I got the pleasure of seeing Adele at Glastonbury earlier this summer. I’m still working on a story about that festival, but I have to say Adele was one of the highlights. She had said she was afraid to play for such a huge crowd, but she held that crowd of 150,000 in the palm of her hand. She shared stories of her own Glastonbury experiences and her love of the festival. She was self-deprecating yet powerful. There is nothing to compare to being in a reverent crowd that huge, all of whom know the words to all the songs and don’t mind standing in the mud and rain for two hours just to be with her. This collection of her quotes from Glastonbury shows that she manages to be totally herself in front of the crowd, as if she were just out to happy hour with some girlfriends telling stories.

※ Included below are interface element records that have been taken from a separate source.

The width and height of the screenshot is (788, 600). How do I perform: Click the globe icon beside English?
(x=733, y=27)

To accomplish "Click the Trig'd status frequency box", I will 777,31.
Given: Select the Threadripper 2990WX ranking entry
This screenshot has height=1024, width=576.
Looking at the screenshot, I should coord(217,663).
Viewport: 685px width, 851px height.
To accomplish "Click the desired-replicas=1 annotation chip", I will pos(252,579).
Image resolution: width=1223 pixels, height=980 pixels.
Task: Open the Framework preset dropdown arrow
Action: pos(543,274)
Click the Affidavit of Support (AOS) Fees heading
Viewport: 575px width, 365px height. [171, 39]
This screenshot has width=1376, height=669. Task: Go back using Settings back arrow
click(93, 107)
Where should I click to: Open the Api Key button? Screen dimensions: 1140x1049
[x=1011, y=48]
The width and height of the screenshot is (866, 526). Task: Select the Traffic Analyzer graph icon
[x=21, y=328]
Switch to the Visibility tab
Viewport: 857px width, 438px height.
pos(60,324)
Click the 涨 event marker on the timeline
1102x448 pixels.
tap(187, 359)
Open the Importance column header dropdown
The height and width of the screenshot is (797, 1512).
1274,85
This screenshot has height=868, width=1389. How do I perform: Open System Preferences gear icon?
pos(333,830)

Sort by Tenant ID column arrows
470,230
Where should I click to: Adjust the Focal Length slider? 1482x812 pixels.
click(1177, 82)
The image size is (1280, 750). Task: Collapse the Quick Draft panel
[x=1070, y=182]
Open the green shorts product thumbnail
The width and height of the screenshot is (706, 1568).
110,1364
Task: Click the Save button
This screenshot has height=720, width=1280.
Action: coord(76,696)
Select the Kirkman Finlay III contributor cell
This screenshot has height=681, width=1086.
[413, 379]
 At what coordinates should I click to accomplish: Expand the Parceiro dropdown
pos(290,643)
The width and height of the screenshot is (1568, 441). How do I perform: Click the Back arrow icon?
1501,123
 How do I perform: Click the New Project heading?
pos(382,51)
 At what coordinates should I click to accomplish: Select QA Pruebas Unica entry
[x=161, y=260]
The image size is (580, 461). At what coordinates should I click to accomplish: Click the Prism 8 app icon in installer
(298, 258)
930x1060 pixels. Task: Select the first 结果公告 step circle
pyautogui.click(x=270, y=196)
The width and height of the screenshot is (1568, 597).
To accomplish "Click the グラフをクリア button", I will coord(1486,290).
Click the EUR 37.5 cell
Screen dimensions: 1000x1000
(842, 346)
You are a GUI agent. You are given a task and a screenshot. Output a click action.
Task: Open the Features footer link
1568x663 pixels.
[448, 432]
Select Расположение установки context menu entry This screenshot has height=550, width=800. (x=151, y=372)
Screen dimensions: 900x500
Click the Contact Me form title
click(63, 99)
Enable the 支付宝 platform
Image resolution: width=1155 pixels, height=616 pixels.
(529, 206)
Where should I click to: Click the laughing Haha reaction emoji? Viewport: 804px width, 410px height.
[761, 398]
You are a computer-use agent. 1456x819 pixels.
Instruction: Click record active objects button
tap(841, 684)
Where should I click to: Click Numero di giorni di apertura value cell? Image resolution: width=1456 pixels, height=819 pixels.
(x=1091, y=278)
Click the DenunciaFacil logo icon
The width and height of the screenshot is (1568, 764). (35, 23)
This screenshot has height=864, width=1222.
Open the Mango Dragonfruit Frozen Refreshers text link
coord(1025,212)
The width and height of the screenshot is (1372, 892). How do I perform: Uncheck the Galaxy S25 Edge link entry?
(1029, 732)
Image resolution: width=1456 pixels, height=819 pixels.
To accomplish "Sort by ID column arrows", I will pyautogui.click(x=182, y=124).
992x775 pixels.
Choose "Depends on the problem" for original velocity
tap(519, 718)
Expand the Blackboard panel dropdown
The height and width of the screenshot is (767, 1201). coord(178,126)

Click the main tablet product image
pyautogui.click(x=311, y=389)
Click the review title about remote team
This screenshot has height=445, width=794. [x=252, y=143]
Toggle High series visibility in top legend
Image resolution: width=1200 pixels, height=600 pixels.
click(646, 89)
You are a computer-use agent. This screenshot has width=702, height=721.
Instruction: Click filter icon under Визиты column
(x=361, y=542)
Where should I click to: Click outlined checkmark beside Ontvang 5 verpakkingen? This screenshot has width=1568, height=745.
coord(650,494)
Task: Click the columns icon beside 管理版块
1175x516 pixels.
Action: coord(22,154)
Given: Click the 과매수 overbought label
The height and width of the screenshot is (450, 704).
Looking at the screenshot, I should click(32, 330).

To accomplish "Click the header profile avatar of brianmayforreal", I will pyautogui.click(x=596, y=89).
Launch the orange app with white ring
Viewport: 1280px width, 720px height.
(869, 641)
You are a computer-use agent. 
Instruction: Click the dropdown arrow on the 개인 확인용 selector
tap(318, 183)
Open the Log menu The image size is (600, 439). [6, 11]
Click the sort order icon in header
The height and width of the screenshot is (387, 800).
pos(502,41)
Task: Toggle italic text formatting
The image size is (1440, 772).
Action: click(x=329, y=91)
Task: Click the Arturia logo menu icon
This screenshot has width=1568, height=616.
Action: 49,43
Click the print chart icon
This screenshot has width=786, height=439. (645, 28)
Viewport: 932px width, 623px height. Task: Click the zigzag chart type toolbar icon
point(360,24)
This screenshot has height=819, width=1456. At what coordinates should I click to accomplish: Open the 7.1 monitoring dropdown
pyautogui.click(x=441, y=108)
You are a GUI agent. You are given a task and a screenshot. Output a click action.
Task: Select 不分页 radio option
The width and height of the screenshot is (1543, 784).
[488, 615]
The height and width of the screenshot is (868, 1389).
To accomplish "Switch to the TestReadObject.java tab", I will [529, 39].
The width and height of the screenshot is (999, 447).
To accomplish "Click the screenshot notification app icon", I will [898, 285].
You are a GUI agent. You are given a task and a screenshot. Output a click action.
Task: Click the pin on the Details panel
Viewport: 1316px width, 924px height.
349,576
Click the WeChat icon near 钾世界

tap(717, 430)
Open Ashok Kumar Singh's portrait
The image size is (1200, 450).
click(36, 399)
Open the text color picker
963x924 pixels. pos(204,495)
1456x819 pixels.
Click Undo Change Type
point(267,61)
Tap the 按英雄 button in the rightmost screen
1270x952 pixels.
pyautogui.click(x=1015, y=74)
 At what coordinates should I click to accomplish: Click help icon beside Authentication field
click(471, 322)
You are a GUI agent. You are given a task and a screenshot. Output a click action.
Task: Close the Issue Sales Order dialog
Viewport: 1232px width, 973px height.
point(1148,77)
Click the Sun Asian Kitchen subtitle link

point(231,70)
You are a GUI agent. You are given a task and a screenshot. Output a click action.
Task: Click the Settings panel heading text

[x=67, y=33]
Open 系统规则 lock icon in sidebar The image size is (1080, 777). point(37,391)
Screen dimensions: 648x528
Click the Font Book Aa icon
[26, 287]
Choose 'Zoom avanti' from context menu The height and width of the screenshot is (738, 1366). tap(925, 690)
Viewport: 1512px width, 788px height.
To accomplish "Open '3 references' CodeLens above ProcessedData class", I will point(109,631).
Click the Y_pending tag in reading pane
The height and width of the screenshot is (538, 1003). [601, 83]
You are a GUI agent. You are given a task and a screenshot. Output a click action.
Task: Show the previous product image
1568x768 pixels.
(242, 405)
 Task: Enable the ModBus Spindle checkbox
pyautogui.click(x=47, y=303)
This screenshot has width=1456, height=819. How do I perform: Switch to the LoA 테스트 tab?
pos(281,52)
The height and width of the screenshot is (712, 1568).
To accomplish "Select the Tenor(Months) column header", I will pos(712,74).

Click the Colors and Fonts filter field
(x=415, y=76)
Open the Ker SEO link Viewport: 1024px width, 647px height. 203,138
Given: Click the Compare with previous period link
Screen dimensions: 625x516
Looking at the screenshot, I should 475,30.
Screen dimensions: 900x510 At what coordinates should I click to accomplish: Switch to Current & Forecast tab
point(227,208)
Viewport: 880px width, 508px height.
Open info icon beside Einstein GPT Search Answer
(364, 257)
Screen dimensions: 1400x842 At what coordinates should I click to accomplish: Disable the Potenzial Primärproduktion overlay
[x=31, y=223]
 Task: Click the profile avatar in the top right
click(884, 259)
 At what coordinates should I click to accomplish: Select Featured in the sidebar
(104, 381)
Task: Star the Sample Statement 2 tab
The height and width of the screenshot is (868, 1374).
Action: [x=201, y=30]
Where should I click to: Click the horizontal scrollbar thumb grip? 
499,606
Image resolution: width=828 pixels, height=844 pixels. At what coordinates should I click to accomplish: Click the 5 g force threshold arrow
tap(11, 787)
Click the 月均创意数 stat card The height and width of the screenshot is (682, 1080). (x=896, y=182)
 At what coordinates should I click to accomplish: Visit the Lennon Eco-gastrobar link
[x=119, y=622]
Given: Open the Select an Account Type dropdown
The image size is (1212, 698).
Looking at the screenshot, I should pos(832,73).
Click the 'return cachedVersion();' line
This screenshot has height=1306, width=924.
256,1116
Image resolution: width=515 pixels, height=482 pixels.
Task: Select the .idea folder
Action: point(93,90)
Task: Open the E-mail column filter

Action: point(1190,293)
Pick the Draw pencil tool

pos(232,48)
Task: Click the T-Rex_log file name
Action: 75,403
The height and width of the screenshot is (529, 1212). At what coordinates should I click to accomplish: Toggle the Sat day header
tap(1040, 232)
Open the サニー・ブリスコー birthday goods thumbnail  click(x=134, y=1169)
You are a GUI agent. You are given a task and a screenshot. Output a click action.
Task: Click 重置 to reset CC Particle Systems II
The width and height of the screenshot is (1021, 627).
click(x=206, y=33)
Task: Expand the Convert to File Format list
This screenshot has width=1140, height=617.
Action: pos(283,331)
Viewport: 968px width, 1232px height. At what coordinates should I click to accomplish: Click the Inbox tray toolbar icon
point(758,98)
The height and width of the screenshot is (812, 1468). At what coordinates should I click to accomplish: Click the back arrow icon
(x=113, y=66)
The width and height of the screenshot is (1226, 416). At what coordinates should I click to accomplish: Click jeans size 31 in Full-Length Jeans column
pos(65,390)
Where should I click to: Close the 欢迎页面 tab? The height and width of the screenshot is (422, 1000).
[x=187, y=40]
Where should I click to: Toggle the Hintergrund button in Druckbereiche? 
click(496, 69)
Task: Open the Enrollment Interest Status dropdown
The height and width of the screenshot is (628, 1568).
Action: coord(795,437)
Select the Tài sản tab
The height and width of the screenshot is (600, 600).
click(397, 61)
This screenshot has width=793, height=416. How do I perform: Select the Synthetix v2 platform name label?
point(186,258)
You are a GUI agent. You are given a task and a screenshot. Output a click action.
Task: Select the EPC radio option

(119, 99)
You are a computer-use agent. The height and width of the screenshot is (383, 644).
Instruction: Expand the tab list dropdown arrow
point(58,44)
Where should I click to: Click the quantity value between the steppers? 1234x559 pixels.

I don’t think I’ll ever have another Adele experience like Glastonbury, but the Staples Center shows were still great. The first show was Tuesday, August 9, and we had good seats, on the club level with a side view of the stage. So I was much closer than I’d been at Glastonbury where we stood pretty much in the middle of a huge field.
Adele began the show ascending from below to a small stage toward the rear of the arena and performed “Hello.” She made her way to the main stage and sang “Hometown Glory,” utilizing the big screens behind her to show footage of London and then footage of LA to elicit the predictable screams of recognition from the crowd. After “One and Only,” she paused to chat a bit and let us know that she only had a couple upbeat songs and she would be playing them fairly quickly. And she reminded us that even though they sound upbeat, they really are just as depressing as her other songs. She then launched into “Rumor Has It.”
Another highlight was “Skyfall,” and she told the story of how she got to fulfill the dream of doing a Bond theme. I love the Bond themes and hers just soars.
She moved to a smaller stage in front of the main stage with a few band members to perform a country version of “Don’t You Remember” that she said was influenced by her love of Alison Krauss. She also did a cover of Bob Dylan’s “Make You Feel My Love” on that stage, and she asked everyone to turn the flashlights on their cell phones on to light up the room. It was a beautiful effect.
There were many breaks where she told stories and gave us a peek into her stream of consciousness thinking. We learned she loves LA, particularly the Bristol Farms grocery stores where she can find many of her favorite British food imports. She talked about how much she loves America and how she had fantasized about being American: "I always wanted a locker, a prom, and an accent." Seeing her two nights in a row, I heard many of the same stories, but it didn’t feel scripted. Her exuberance and ease with the crowd felt genuine. On the first night, she called up two gay guys who she had noticed were dancing very animatedly, and they invited her to their upcoming nuptials. On the second night, she called up three eleven-year-old girls who nearly fainted with excitement, and she apologized to their mothers for all the swearing she would be doing during the show.
For the Wednesday show, I sat in the first row of the upper level toward the rear of the arena. While it was less of an immediate experience, I could see the screens better and appreciated the lighting and effects more from this angle.
Probably the most moving song was “Chasing Pavements.” Adele gave a long introduction about how this was the song that allowed her to break through in the US and she invited the audience to sing along. She had moved to the stage in the rear of the floor area and they dropped curtains on all sides of it and projected her image on the curtains which created a neat effect. She then delivered “Someone Like You” before closing the set from that stage with “Set Fire to the Rain,” while rain fell where the curtains had been hanging. It was quite a dramatic close to the show.
Of course, she returned for an encore, performing “When We Were Young,” and then giving us one final chance to dance to “Rolling in the Deep.” Confetti rained down and the nearly two-hour show came to a close. Go see this show if you can. Her albums may be titled and centered on her specific ages, but she's a talent for the ages.